Increasing dosages of mesalamine by 2.4 g/d for patients with quiescent ulcerative colitis can dramatically reduce concentrations of fecal calprotectin and ultimately decrease the likelihood of relapse, according to the results of a new Dose Escalation and Remission (DEAR) study published in the November issue of Clinical Gastroenterology and Hepatology (2014;12:1887-93.e3).
In an open-label, randomized controlled trial, 119 patients with quiescent ulcerative colitis (UC) in remission were screened for Simple Clinical Colitis Activity Index scores, fecal calprotectin (FC) of 50 mcg/gram, and intake of no more than 3 g of mesalamine per day between October 2008 and March 2012. These subjects were divided into four groups based on FC levels, with Group 1 comprising 58 representing a baseline of FC < 50 mcg/gram, and groups 2-4 having 61 individuals with elevated baseline FC levels. Group 1 patients were retained for an observational follow-up study but were not included in the randomized controlled trial.
Participants were either told to maintain their current medication regimen or were prescribed a multimatrix mesalamine of either 2.4 or 4.8 g/d for 6 weeks, depending on their initial FC levels, after which point FC levels were taken. Participants in Group 2 with FC < 50 mcg/g were kept in an observational follow-up study group, while the rest of the participants were randomly assigned to continue their 2.4 g/d regimen, or increase their intake to 4.8 g/d.
Individuals in Group 3 with FC levels greater than 50 mcg/g were randomly assigned to either the 2.4- or 4.8-g/d regimen for 6 weeks; after that point, those whose FC levels had decreased below 50 continued with their regimen while those whose FC levels remained high were upped to 4.8 g/d. Subjects in Group 4 who were not already on a multimatrix mesalamine regimen and whose FC levels were above 50 mcg/g were randomized to continue their medication or add 2.4 g/d of mesalamine; after 6 weeks, if FC levels remained above 50, the dosage was increased to 4.8 g/d.

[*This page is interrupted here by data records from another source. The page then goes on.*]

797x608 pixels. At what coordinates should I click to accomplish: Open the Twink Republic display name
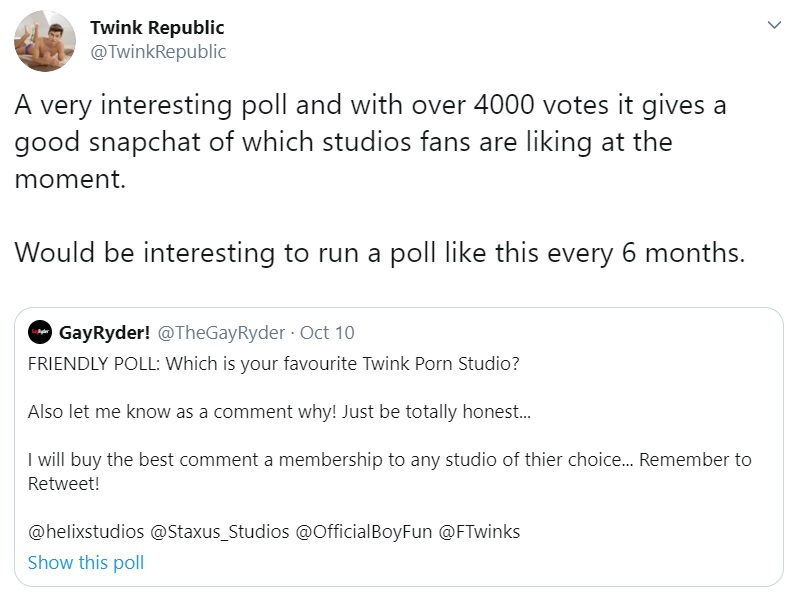tap(157, 27)
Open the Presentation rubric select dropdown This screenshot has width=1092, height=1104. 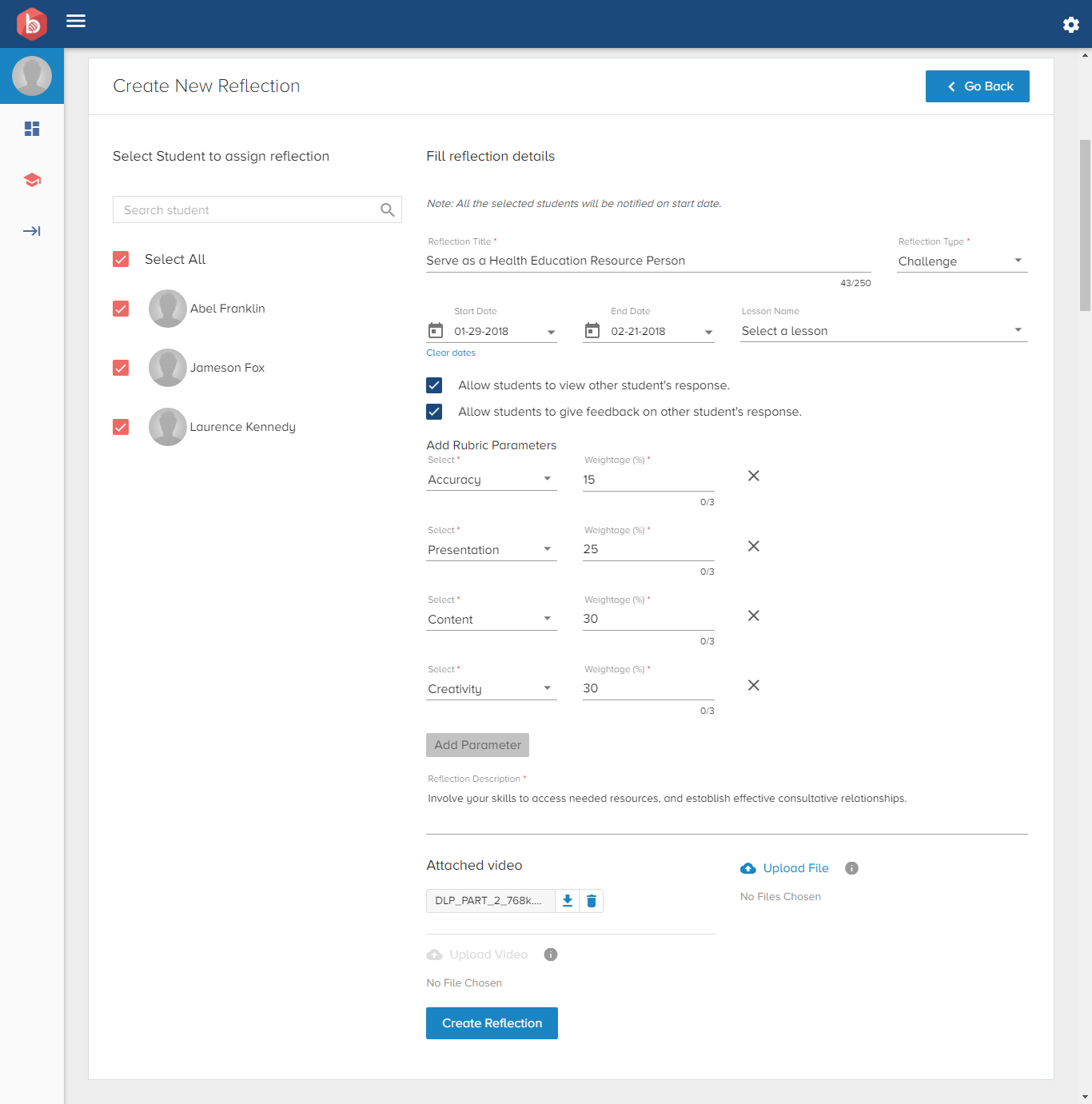[491, 550]
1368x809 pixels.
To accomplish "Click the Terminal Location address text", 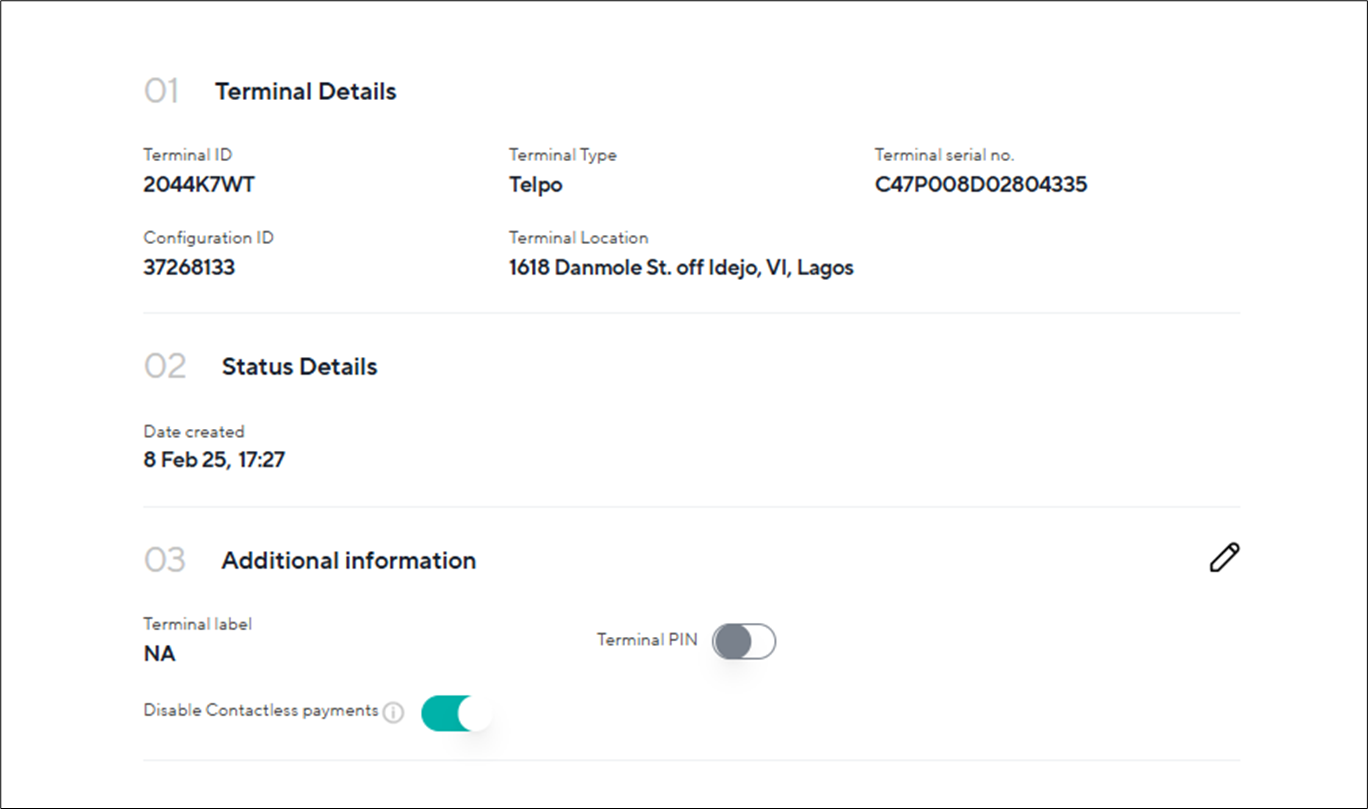I will (679, 267).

The primary outcome of continued remission with FC no greater than 50 mcg/g was observed in 3.8% of controls and 26.9% of participants in the dose escalation group (P = .0496). Others within the same group experienced secondary outcomes of FC levels below 100 mcg/gram (P = .04) and below 200 mcg/g (P = .005). Furthermore, among patients who were in remission during the randomization phase of the study, relapse occurred far sooner in those whose FC was above 200 mcg/g than those whose FC levels were below that mark.
“Our study adds to the evidence supporting FC concentration as a valid biomarker for UC,” said lead authors Dr. Mark T. Osterman and Dr. Faten N. Aberra of the University of Pennsylvania’s department of medicine, Philadelphia. “Perhaps more importantly, our results offer a novel way to use FC testing to positively impact outcomes in UC. We demonstrated efficacy of intervention to reduce FC (a surrogate for mucosal inflammation) before symptoms develop in patients at potentially increased risk of relapse.”
Dr. Osterman is a consultant for AbbVie, Elan, Janssen, and UCB and receives research funding from UCB. Dr. Aberra is a consultant for Janssen and research investigator for Amgen, Janssen, and UCB. Other coauthors disclosed ties to numerous pharmaceutical companies.